Extrait du document:
------------------------------------------------
« Violence et révolution : Quand ce qui n’est qu’un moyen est travesti en fin » (Par Alassane Kitane)
Le propre des populistes, c’est de travestir la réalité, d’inverser les faits et l’ordre causal des choses ou, à défaut, d’inventer des fantaisies qui rivalisent avec le réel. Ces derniers temps, les réseaux sociaux sont inondés de personnages sinistres faisant l’apologie de la violence sous le prétexte captieux que toutes les révolutions sont violentes.
Comme à leur habitude, ces gens fonctionnent avec des pétitions de principe : ce qui doit faire l’objet d’un examen préalable ou d’une délibération, est posé comme évidence, un principe indiscutable ou comme vérité hors de tout questionnement.
S’il est vrai que des révolutions ont été violentes, et que la violence est parfois nécessaire parce que salvatrice, rien ne permet d’en inférer que toute violence est nécessairement porteuse de révolution. C’est un paralogisme, voire simplement un sophisme primaire qui surfe sur le caractère borné de la conscience de la foule. La violence que Staline et Hitler ont utilisée n’était nullement salvatrice, elle était au contraire fécondatrice d’une involution catastrophique.
L’Etat islamique sème partout la terreur et la désolation, on ne peut pas pour autant dire qu’il est dans la dynamique d’une révolution. Comment des idées obscurantistes peuvent-elles faire une révolution ? Les guerres de religion qui ont ravagé le monde et créé des monstres sont-elles des révolutions ? Pourquoi dans ce pays on prend la liberté de confondre les moyens et les fins, les effets et les causes ?
La violence est effectivement inhérente à l’histoire des hommes, elle en est peut-être même le moteur, mais elle n’en est pas la substance, la fin. La violence n’est qu’un instrument, jamais une fin en soi. Il faut d’ailleurs relativiser cette inhérence de la violence à la nature humaine, car si l’homme est le produit de la culture, le recours à la violence est soit un échec de la culture soit la preuve qu’elle n’est pas innée, qu’elle est l’effet de l’éducation comme l’avait théorisé Rousseau.
------------------------------------------------
Consigne 1:
Répondez à ces questions sur le texte sur la violence et la révolution :
(a) Quels deux dirigeants ont utilisé une violence qui, selon le texte, n'était nullement salvatrice ?
(b) Quelle organisation sème partout la terreur et la désolation ?
(c) Quel penseur est cité pour avoir théorisé que la violence est l'effet de l'éducation ?
Consigne 2: Recopiez mot pour mot le passage du texte sur la violence et la révolution commençant par « Comme à leur » et allant jusqu'à « de tout questionnement. ».
Consigne 3: Poursuivez, s'il vous plaît, le texte sur la violence et la révolution à partir de l'endroit où il s'arrête.
Les données ne jouent aucun rôle dans ce travail.

Données extraites:
------------------------------------------------
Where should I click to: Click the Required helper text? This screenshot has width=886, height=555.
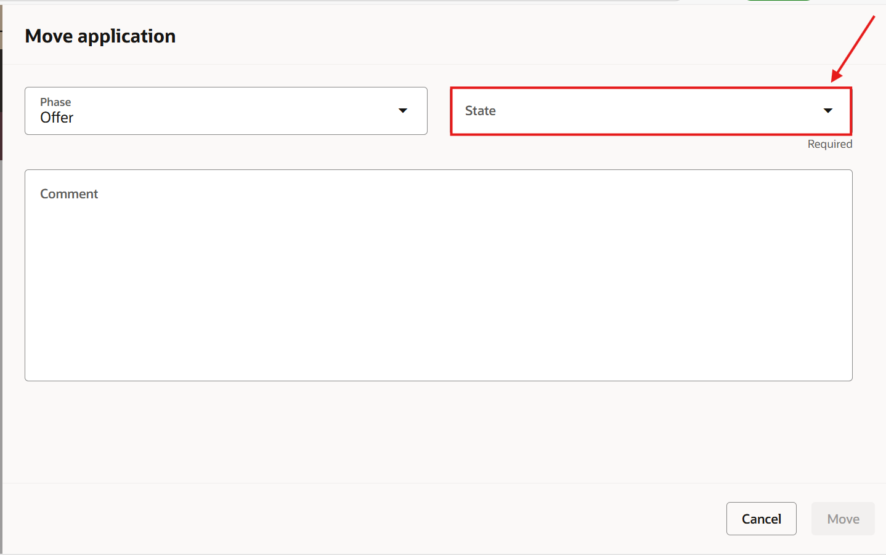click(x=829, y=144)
------------------------------------------------
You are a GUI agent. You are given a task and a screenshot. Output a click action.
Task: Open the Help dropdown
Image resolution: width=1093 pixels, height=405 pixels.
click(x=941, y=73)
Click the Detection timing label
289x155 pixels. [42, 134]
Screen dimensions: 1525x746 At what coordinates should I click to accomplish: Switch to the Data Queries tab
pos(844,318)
------------------------------------------------
Réponse 1:
(a) Staline et Hitler.
(b) L'Etat islamique.
(c) Rousseau.

Réponse 2:
Comme à leur habitude, ces gens fonctionnent avec des pétitions de principe : ce qui doit faire l’objet d’un examen préalable ou d’une délibération, est posé comme évidence, un principe indiscutable ou comme vérité hors de tout questionnement.

Réponse 3:
On nous rétorquera que la culture n’a jamais été la négation de la nature, elle n’en est finalement que la continuation. Mais justement la réponse à ce contre-argument est que, c’est parce que les hommes le savent qu’ils ont constitué des communautés, des États et diverses formes de structures dans lesquelles la violence est « culturalisée » comme le mariage a été institué pour culturaliser la sexualité et ce qui en découle.
Il nous reste cependant à examiner une autre critique : lorsque le contrat social est rompu, lorsque l’État n’est plus capable de manier à bon escient cette violence ou qu’il l’utilise pour faire le contraire de l’esprit du contrat social, la violence brutale devient nécessaire. A un tel argument nous répondrons qu’il reste à examiner une question préjudicielle : qui est habilité à décréter que le contrat est rompu ? N’est-il pas logique de postuler que les apologistes de la violence sont des faussaires qui veulent simplement le pouvoir ?
Les réseaux sociaux sont devenus le paradis des répétiteurs de formules, des partageurs d’inepties et des pervers de toutes sortes. Parce qu’ils misent sur l’effet miroir (la tendance que nous avons à imiter de façon inconsciente les comportements, gestes et paroles de nos proches ou à projeter nos sentiments sur eux) les manipulateurs déversent toute sorte d’absurdité dans les réseaux sociaux.
L’imitation est devenue est un facteur d’abasourdissement et d’inhibition intellectuelle des individus dans nos sociétés où l’image (au sens le plus large du terme) est idolâtrée. La violence ne peut pas être implorée comme argument fondamental d’une cause, c’est la cause, par sa noblesse, qui a en général la légitimité de convoquer la violence.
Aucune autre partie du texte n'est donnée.